Creating a food safety culture, part 1: Key takeaways from Fonterra and Cargill

By Gary Scattergood contact

- Last updated on GMT

The global conference took place in Tokyo.
The global conference took place in Tokyo.
"Food safety culture means different things to different people" and is still poorly understood by many food firms, according to one leading expert.

Professor Robert Gravani, from Cornell’s Department of Food Science, said recent incidents such as the deaths of 180 people in South Africa from a listeria epidemic linked to processed meats, showed there was “still clearly cause for concern”.
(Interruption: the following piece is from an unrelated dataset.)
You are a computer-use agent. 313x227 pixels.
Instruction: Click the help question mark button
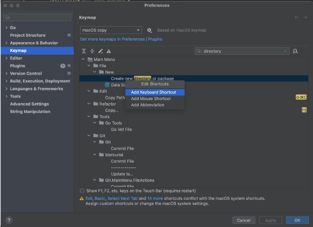[9, 220]
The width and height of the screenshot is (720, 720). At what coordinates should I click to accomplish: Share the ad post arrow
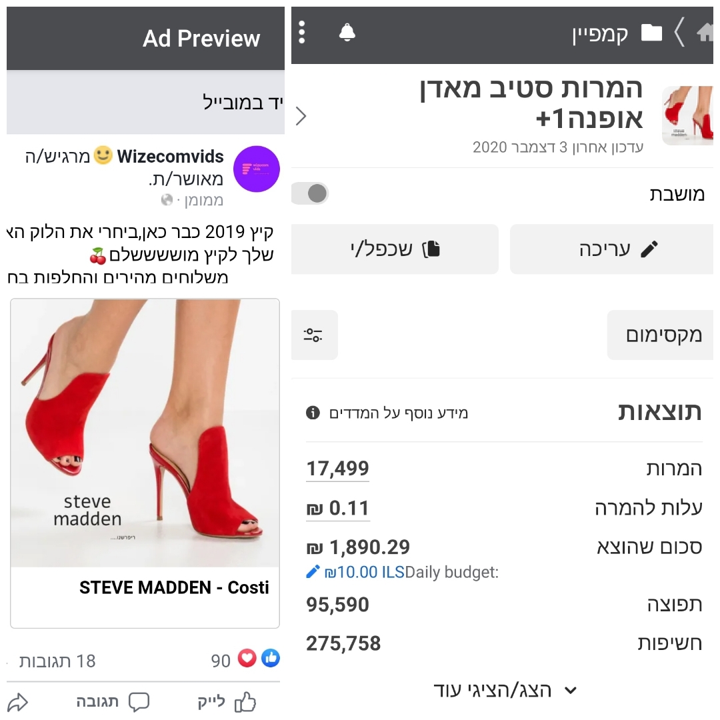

“Food safety culture means different things to different people,”​ he said.

“If I had a nickel every time food safety culture was mentioned, I’d have a pocket full of change. But it is still poorly understood and we need to understand that not one size fits all,”​He told the Global Food Safety Conference 2018 in Tokyo.

He said success hinged upon shared values, beliefs and actions towards food safety being applied across an entire organisation.

“There are lots of food safety culture models, some as a result of research, others from commercial entities. The key is finding which one is right for any given organisation.”

New Zealand dairy firm Fonterra based its strategy on Frank Yiannas 2009 book Food Safety Culture: Creating a Behavior-Based Food Safety Management System’.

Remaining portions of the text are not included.